Given records
* * * * * * *

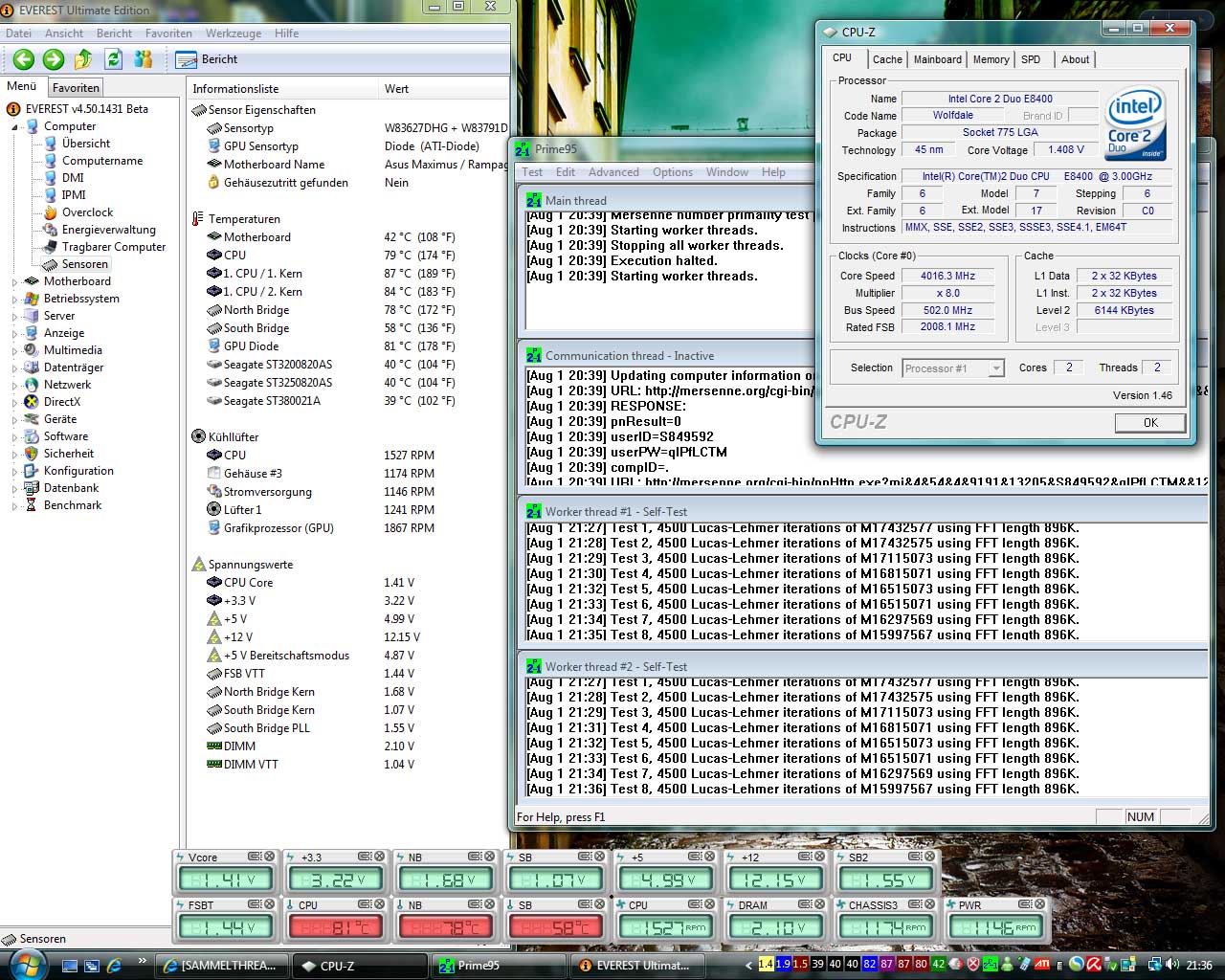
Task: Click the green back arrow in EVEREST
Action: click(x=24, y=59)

* * * * * * *

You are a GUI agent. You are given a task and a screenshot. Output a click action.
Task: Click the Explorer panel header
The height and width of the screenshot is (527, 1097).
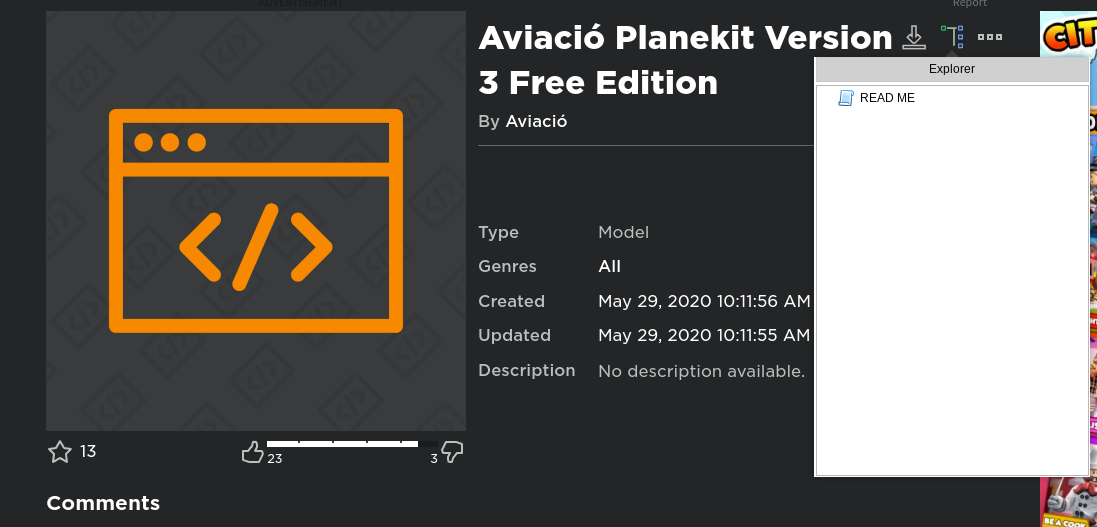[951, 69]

* * * * * * *

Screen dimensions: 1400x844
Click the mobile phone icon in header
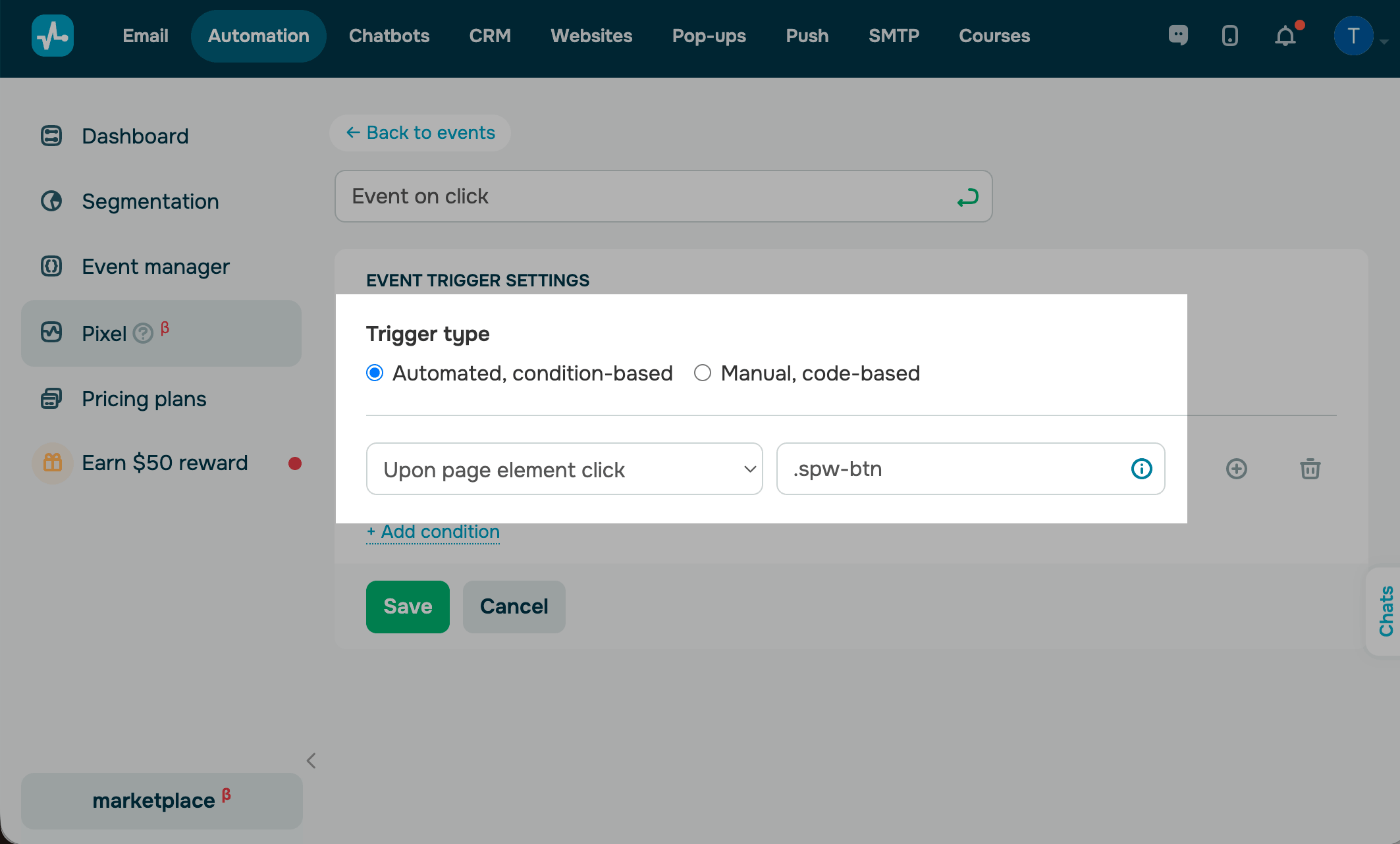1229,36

* * * * * * *

Task description
Extract each line of the records above that contains the string "screenshot". Treat uppercase and lowercase letters as distinct when matching.

Finished exercise
You are a GUI agent. You are given a task and a screenshot. Output a click action.
The height and width of the screenshot is (527, 1097).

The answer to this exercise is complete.